Charge Transfer via Electronic Coupling


Charge transfer processes are ubiquitous across chemistry, but they are computationally intensive to simulate. We are developing approaches to efficiently and accurately simulate  charge transfer using diabatic electronic couplings.

From cellular respiration and photosynthesis to the design of molecular devices and electrocatalysts, understanding and controlling charge transfer is important across a wide range of chemical disciplines. In recent years, simulations of charge transfer have become commonplace in determining the mechanism for a given process or finding what structural parameters can be tuned in order to direct and enhance current flow. Simulation can offer insights that are not readily obtainable from experiment, providing a molecular level view of a process and the means to study as yet unsynthesized compounds. A key challenge in this area is that most systems of practical interest (e.g. proteins, amorphous clusters, nanoscale devices) are too large to simulate fully quantum mechanically. We aim to address this problem by developing more computationally efficient methods to model charge transfer.

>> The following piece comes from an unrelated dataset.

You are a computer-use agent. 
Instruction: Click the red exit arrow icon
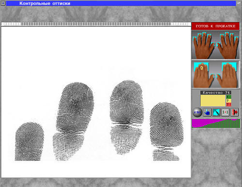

Fundamentally, charge transfer, either through-space or through-bonds, directs charge carriers from a donor to an acceptor. To model these processes, most approaches require expensive excited state calculations and multiple subcalculations of the donor and acceptor fragments individually. We have devised an algorithm to determine electronic couplings, which are directly related to charge transfer rates, from a single ground state DFT calculation. These same issues are exacerbated in simulations of solids, where the size of the systems require periodic boundary conditions (PBCs) to be used. More efficient methods would greatly aid efforts to optimize the performance of nanodevices bound to electrodes. We are currently working to extend our DFT coupling algorithm to use PBCs for cases where the donor and acceptor are chemically bound. 



A. Biancardi, M. Caricato*, A Benchmark Study of Electronic Couplings in Donor–Bridge–Acceptor Systems with the FMR-B Method; J. Chem. Theory Comput., 14, (2018) 2007.

A. Biancardi, S. C. Martin, C. Liss, M. Caricato*, Electronic Coupling for Donor-Bridge-Acceptor Systems with a Bridge-Overlap Approach; J. Chem. Theory Comput., 13, (2017) 4154.

A. Biancardi, C. Caraiani, W.-L. Chan, M. Caricato*, How the Number of Layers and Relative Position Modulate the Interlayer Electron Transfer in π-Stacked 2D Materials; J. Phys. Chem. Lett., 8, (2017) 1365. 

A. Biancardi, M. Caricato*, Evaluation of Electronic Coupling in Solids from Ab Initio Periodic Boundary Condition Calculations: The Case of Pentacene Crystal and Bilayer Graphene; J. Phys. Chem. C, 120, (2016) 17939.